2020年4月、史上初めて原油先物価格がマイナスにまで下落しました。

理由を簡単に言えば、貯蔵するコストを支払って保有しておくよりもお金を払って別の人に引き取ってもらう方が得だという考えが大勢になったため。さまざまな要因が重なった結果ですが、世界に衝撃が走りました。

石油が日本で普及したのは20世紀中頃のこと。それまで家庭の調理や暖房は木炭が広く使われていました。さらにさかのぼって、江戸時代で使われていたのはもっぱら薪。

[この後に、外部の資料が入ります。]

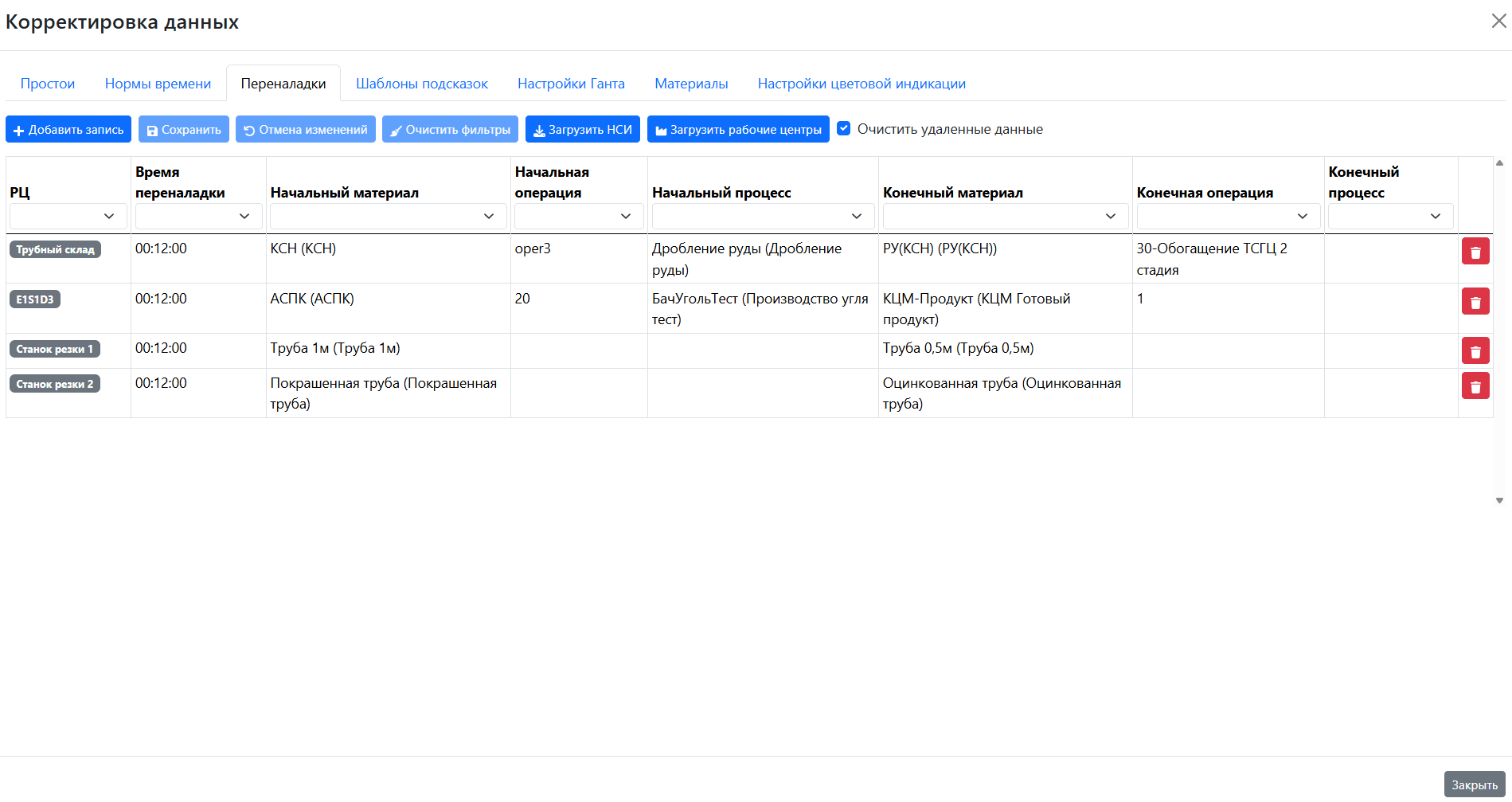The image size is (1512, 802).
Task: Uncheck Очистить удаленные данные checkbox
Action: tap(844, 129)
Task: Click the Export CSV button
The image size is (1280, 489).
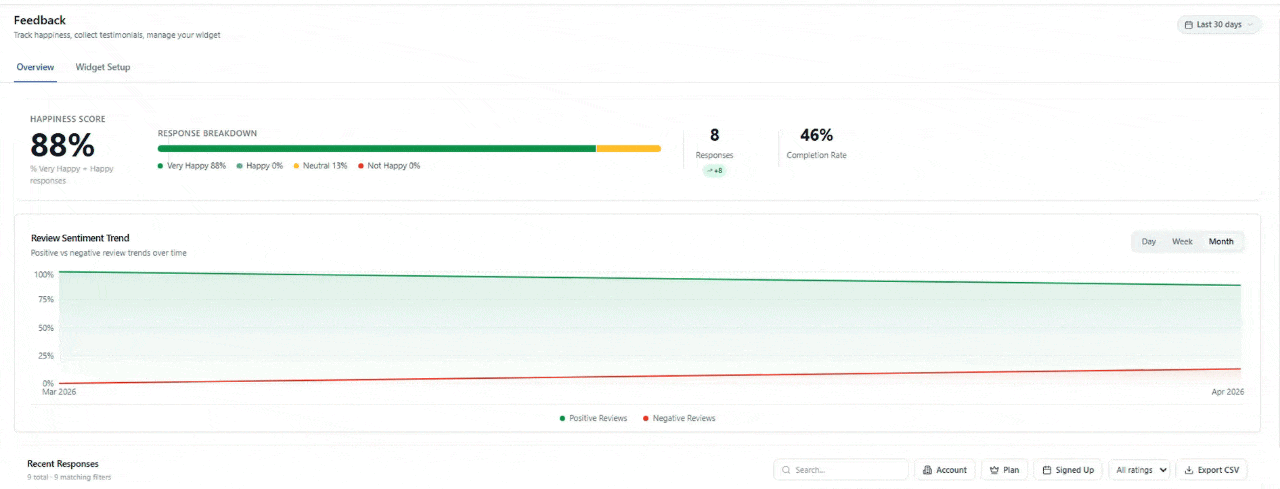Action: [x=1211, y=470]
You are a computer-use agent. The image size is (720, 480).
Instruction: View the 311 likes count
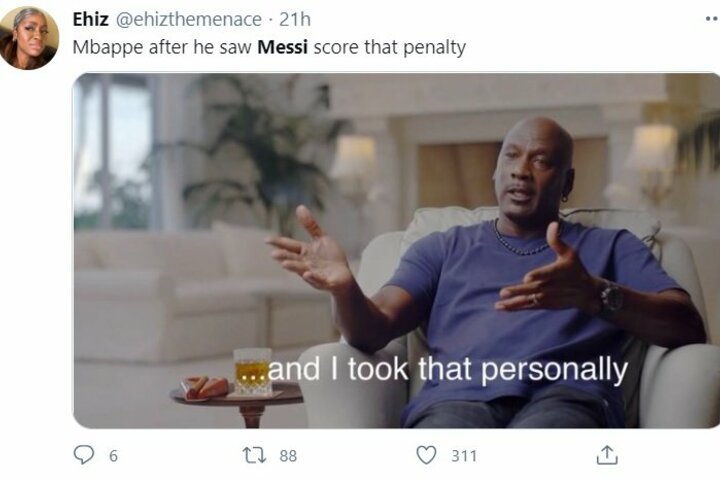click(x=464, y=456)
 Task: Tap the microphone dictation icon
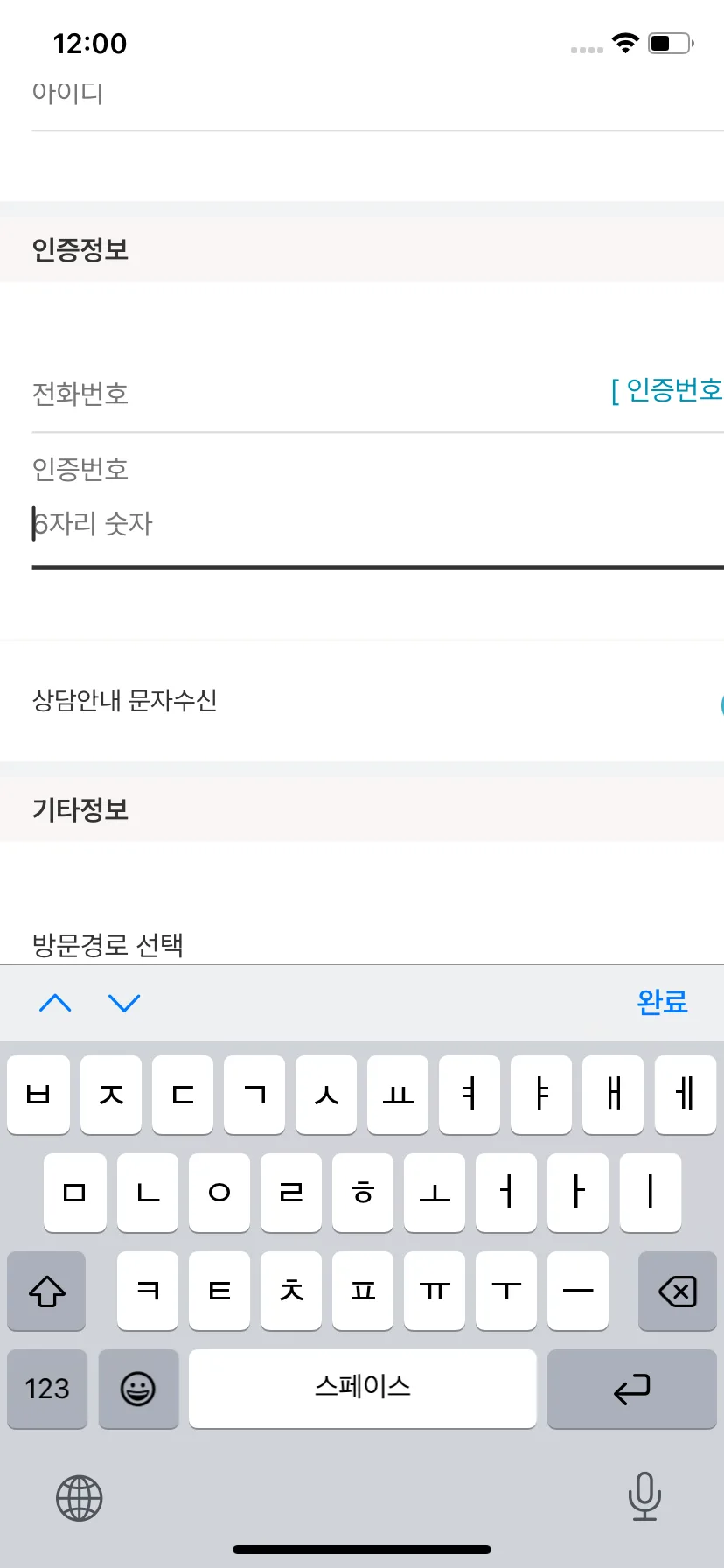pyautogui.click(x=644, y=1496)
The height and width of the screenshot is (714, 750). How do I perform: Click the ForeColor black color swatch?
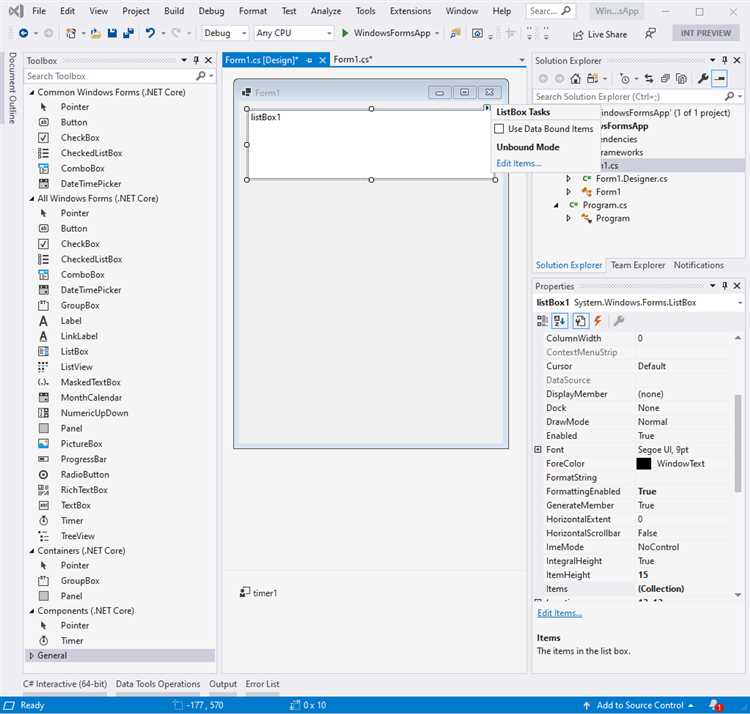(x=643, y=464)
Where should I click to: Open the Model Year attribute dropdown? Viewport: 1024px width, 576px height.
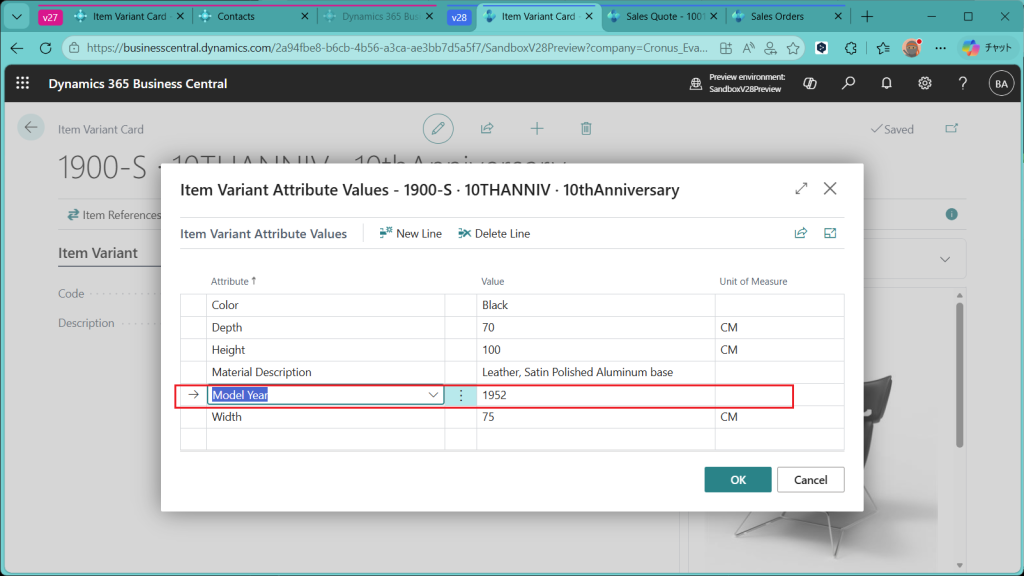point(434,395)
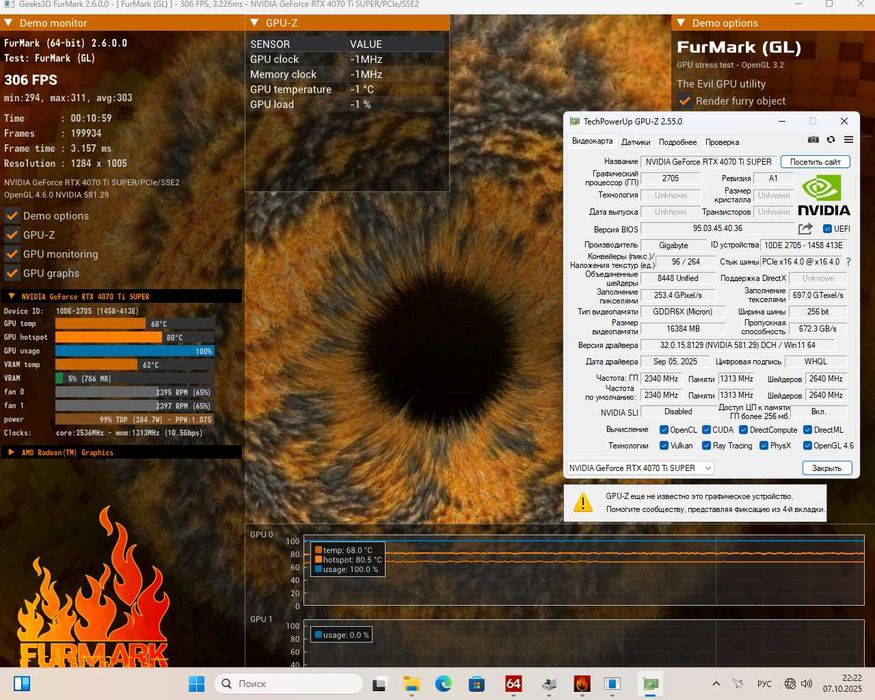Open Microsoft Edge from the taskbar
The image size is (875, 700).
click(444, 684)
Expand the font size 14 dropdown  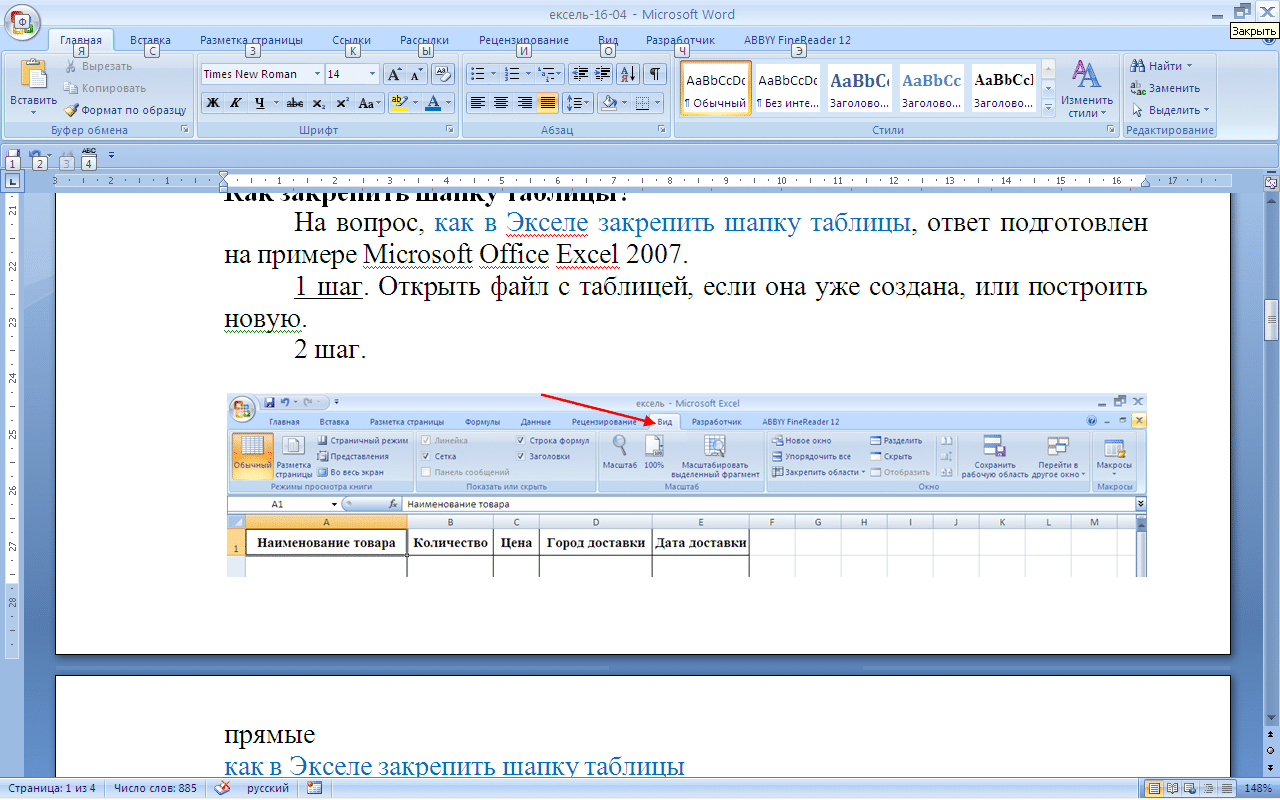[373, 74]
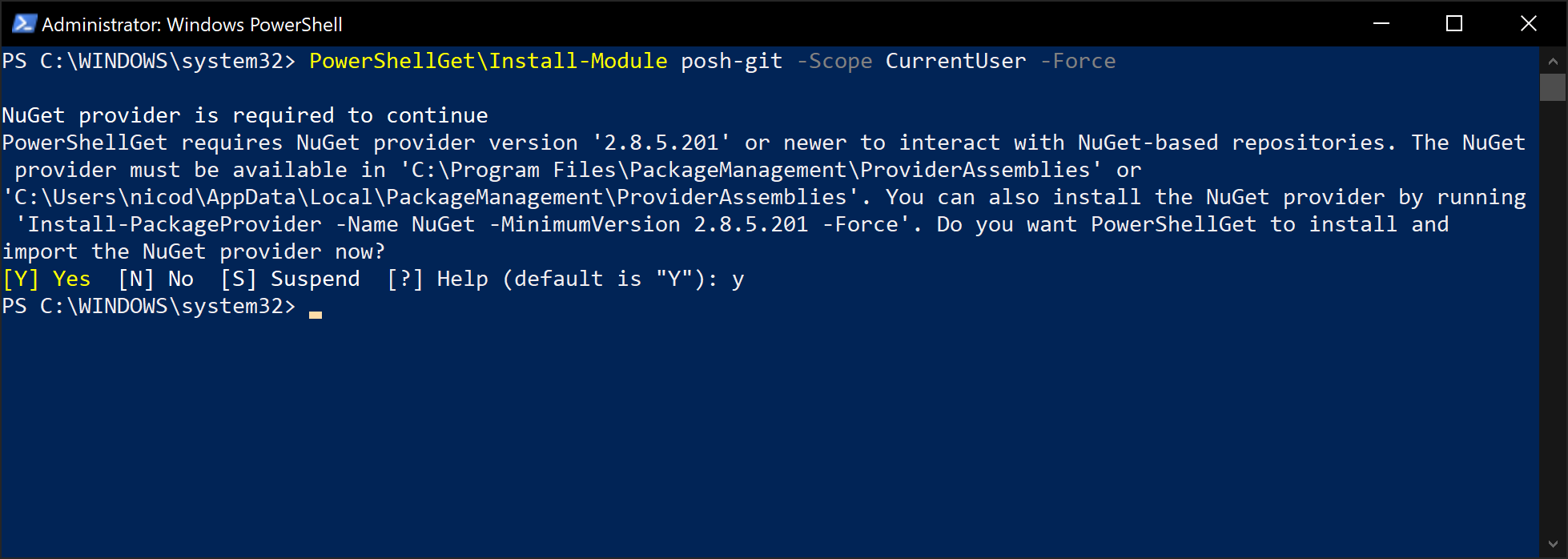Click the 'NuGet provider is required to continue' line
The height and width of the screenshot is (559, 1568).
coord(245,115)
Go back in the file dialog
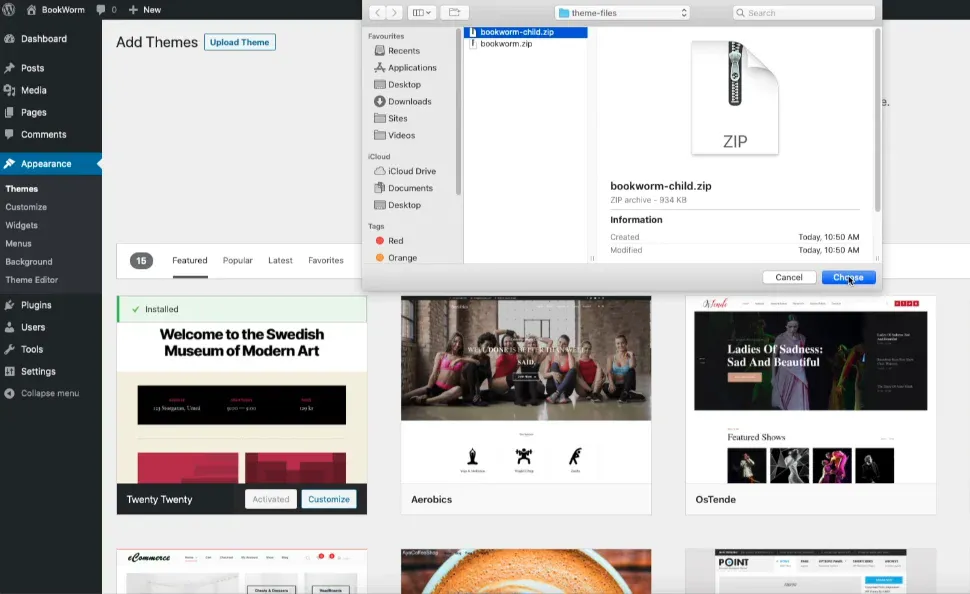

時代が下って木炭に移り変わったのは火力が高い、煙が出ないなどの利点があるためでした。しかし、木炭のそうした性質は何によるものなのでしょうか?

本記事では、炭焼きで起こる化学変化、そして木と木炭の構造の違いについて解説していきます。

木炭の作り方

木炭を作る工程は炭焼きと呼ばれます。焼くとはいっても、木が燃えるのとは少し違う現象。

木炭を作る炭焼きは、化学的には熱分解と呼ばれます。これは酸素をシャットアウトした密閉空間で木材を熱することで起こる化学反応。

ポイントは酸素をシャットアウトすること。酸素がある環境だと、木に含まれる炭素と酸素が結びつき燃えてしまいます。こうなればできるのはただの消し炭です。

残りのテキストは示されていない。